Another possibility is using collect to gain a collection of all returned values when everything is done.

§Panics

Nursery has no special handling of panics. If your task panics, it depends on the executor what happens. Currently tokio is different from other executors in that it will catch_unwind your spawned tasks. Other executors propagate the panic to the thread that awaits the JoinHandles (eg. that awaits the NurseryStream). If you want a resilient application that works on all executors, use the catch_unwind combinator from the futures library. Again using TryStreamExt::try_next you can bail early if one task panics.

§Differences with FuturesUnordered

Nursery and NurseryStream wrap a FuturesUnordered internally. The main feature this gives us is that it allows to us to start polling the stream of outputs and still continue to spawn more subtasks. FuturesUnordered has a very strict two phase API. First spawn, then get output. This allows us to use NuseryStream as a long-lived container. Eg. if you are going to spawn network requests, you can continuously listen to NurseryStream for errors that happened during processing while continuing to spawn further requests. Then when the connection closes, we want to stop processing outstanding requests for this connection. By dropping the NurseryStream, we can do that.

Further a few conveniences are added:

§API

API documentation can be found on docs.rs.

§Contributing

Please check out the contribution guidelines.

§Testing

cargo test and rustup run nightly wasm-pack test --firefox --headless -- --features "implementation" --no-default-features.

§Code of conduct

Any of the behaviors described in point 4 “Unacceptable Behavior” of the Citizens Code of Conduct are not welcome here and might get you banned.

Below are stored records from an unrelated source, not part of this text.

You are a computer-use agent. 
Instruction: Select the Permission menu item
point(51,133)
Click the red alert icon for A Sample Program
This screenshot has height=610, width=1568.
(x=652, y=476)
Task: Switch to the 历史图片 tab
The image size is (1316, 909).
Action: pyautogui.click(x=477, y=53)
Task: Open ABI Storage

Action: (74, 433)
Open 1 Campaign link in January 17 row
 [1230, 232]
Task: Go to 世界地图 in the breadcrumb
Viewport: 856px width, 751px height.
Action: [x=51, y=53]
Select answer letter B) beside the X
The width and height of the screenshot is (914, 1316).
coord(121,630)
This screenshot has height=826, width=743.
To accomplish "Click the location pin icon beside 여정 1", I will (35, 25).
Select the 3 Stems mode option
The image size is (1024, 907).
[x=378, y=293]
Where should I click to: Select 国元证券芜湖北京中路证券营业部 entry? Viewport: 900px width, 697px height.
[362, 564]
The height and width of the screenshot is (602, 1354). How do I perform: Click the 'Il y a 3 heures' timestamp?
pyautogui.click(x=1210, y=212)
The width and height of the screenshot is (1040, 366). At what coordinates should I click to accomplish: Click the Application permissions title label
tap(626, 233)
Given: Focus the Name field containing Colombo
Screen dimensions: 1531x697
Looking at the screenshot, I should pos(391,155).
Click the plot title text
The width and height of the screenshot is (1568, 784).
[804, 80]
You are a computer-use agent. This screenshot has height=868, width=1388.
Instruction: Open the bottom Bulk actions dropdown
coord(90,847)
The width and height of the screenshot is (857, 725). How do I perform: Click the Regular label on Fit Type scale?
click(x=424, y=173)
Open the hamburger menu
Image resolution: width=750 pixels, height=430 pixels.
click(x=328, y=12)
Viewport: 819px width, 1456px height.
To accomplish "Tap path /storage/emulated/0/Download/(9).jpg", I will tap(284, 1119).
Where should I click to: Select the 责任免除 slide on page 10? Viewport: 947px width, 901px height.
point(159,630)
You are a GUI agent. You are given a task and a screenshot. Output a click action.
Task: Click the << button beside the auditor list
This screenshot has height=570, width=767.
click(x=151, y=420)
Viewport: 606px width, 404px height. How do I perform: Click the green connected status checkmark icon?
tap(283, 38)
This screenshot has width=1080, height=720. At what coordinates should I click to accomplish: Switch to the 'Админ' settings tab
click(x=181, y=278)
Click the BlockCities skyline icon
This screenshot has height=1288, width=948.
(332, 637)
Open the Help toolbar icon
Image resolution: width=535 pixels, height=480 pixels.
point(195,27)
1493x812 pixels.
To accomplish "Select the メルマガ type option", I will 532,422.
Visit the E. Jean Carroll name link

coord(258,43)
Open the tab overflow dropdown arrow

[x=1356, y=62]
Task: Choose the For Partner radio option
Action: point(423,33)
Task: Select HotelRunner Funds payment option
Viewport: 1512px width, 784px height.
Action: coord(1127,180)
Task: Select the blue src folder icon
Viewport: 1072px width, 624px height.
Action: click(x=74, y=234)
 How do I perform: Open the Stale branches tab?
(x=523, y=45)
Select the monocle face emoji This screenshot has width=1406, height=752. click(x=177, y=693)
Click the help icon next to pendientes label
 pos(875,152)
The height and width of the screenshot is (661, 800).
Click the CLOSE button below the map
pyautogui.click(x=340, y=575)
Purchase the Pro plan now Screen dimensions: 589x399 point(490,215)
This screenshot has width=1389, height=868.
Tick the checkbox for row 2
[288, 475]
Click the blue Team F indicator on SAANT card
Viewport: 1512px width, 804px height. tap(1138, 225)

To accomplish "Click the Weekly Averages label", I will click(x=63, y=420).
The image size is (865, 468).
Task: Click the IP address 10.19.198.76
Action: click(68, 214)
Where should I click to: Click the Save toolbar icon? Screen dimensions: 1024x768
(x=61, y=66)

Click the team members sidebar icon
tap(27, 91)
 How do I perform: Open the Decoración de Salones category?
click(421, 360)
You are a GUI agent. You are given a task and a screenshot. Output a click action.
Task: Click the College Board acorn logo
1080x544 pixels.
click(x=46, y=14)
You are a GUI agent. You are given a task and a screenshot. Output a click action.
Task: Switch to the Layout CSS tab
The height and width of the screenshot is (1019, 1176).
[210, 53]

If anyone, including maintainers and moderators of the project, fail to respect these/your limits, you are entitled to call them out.

§License

Unlicence

Nurseryimplementation

The sender part of the nursery. Wraps an unbounded sender. Can be cloned. To manage the spawned tasks and await their output, see NurseryStream.

NurseryStreamimplementation

Collection of JoinHandles of tasks spawned on the nursery. When this is dropped, all spawned tasks are canceled. You can poll the Stream implementation on this to obtain the outputs of your tasks. You can await the Future implementation if you don’t care about the outputs but just want to wait until all spawned tasks are done.

NurseErr

The error type for errors happening in async_nursery.

LocalNurse

Same as Nurse but doesn’t require the futures to be Send.

LocalNurseExt

Extension trait that allows passing in a future directly. Does the conversion to LocalFutureObjfor you.

Nurse

Implementors provide the possiblity to nurse futures. Technically this means you can spawn on this object without the tasks having to return () but still you get no JoinHandle.

NurseExt

Extension trait that allows passing in a future directly. Does the conversion to FutureObjfor you.